Given data:
# # # # # # #

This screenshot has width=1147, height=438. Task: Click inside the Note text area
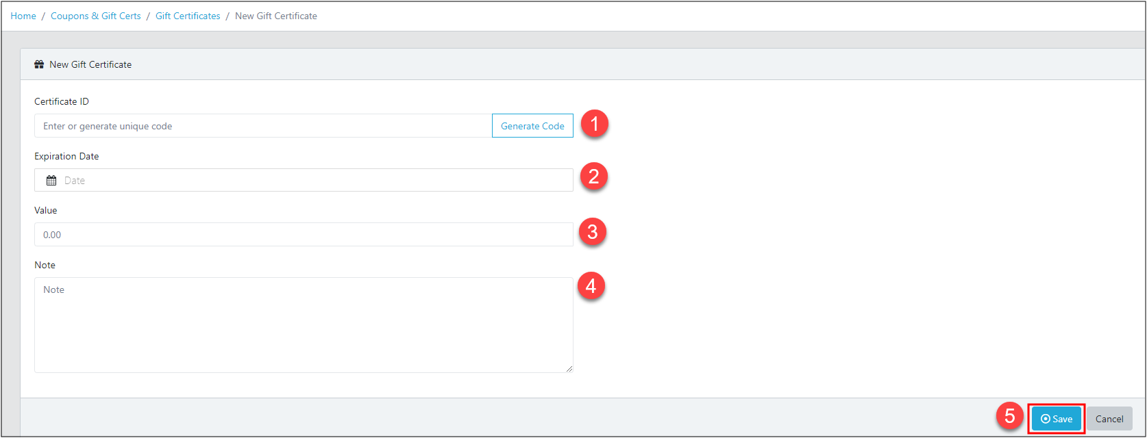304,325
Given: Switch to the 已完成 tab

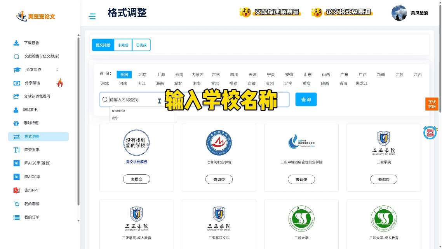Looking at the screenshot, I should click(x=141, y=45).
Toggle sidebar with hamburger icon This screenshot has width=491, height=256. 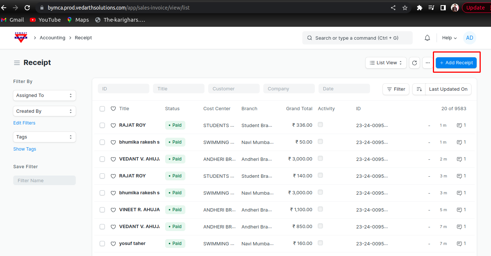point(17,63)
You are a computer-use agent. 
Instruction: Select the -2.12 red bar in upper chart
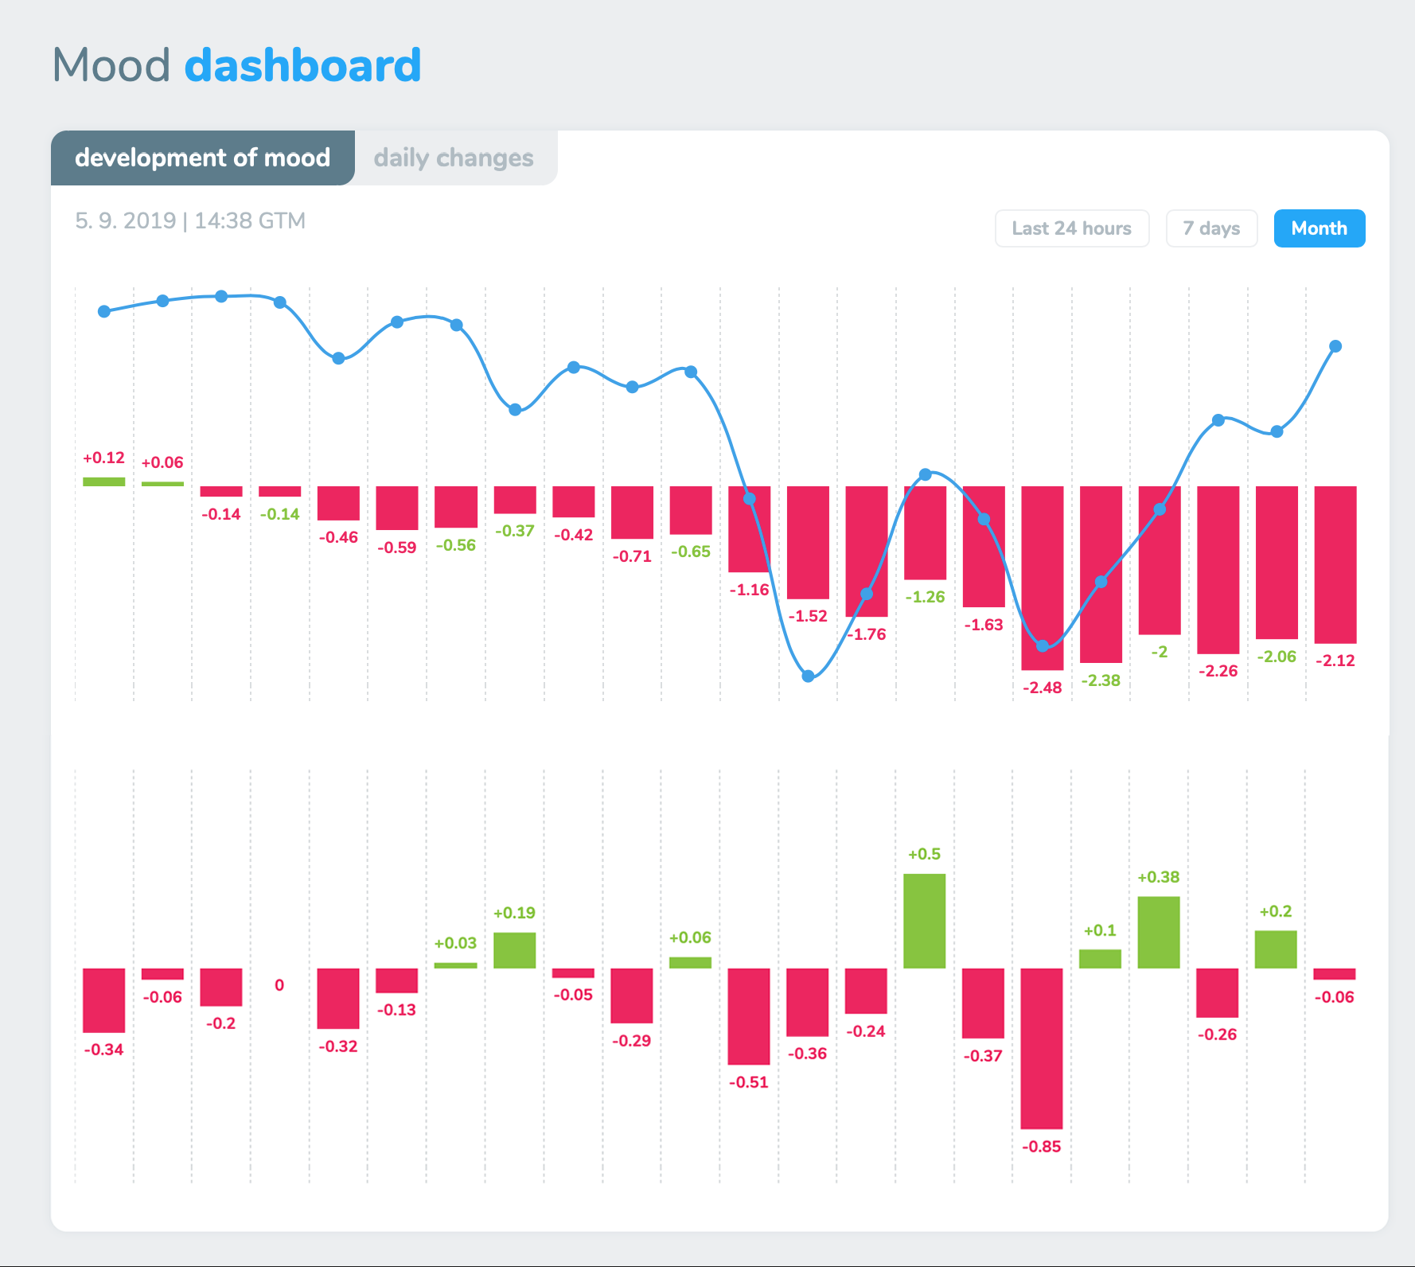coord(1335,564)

# # # # # # #

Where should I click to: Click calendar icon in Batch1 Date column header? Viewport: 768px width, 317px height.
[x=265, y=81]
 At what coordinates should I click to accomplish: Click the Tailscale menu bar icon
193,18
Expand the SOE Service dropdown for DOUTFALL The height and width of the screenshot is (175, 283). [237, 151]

# # # # # # #

Work required: Among the lines above, repeat exactly those from the line with "At what coordinates" to the line with "Expand the SOE", counting both ends.

Completed exercise:
 At what coordinates should I click to accomplish: Click the Tailscale menu bar icon
193,18
Expand the SOE Service dropdown for DOUTFALL The height and width of the screenshot is (175, 283). [237, 151]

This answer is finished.